“Everybody goes down well with beer”
Issues of local provision aside, does London really need any more new theatres, elbowing their way onto an already cluttered fringe? The Twickenham Theatre certainly makes a case for it with this inventive take on Sondheim’s classic Sweeney Todd: The Demon Barber of Fleet Street and with a cracking cast to boot, but the test will be later on when shows that don’t have Olivier winners and musical theatre titans open here and the real job of attracting a regular audience begins.
For the meantime, they can bask in the sold-out signs rightly travelling for the delights of an unmiked production –Benjamin Holder’s band a constant pleasure in its musical skill – and a hugely resourceful interpretation – helmed brilliantly by Derek Anderson – that makes a virtue of the intimacy of this space above a pub and find ever more inventive ways to use it through the cleverness of Rachel Stone’s set and Simon Gethin Thomas’ smoky lighting design.

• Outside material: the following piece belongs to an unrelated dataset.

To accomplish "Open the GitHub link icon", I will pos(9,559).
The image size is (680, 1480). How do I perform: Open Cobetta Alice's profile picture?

The Olivier winner is David Bedella who takes on the leading role and whilst darkly swaggering, he doesn’t quite nail the psychological acuity needed to really explicate the bitter complexity at Todd’s heart. Sarah Ingram fares better as Mrs Lovett though, a balance of hilarity and hopelessness that is all the more affecting for being so close up, the direct eye contact here is genuinely disturbing as she simultaneously amuses and appals and asks us with alacrity to acquiesce in her actions.
Good support comes from a fresh ensemble – Zoë Curlett’s beggar woman and Josh Tevendale’s Anthony stand out well – but the real joy comes from the unfussy, gimmick-free approach (apart from the spatterings of blood I suppose…) which lays the attention squarely on the unimpeachable quality of the source material. A good start for the Twickenham then and it will be interesting to see how the Tooting pie shop production that follows later this month stacks up in comparison.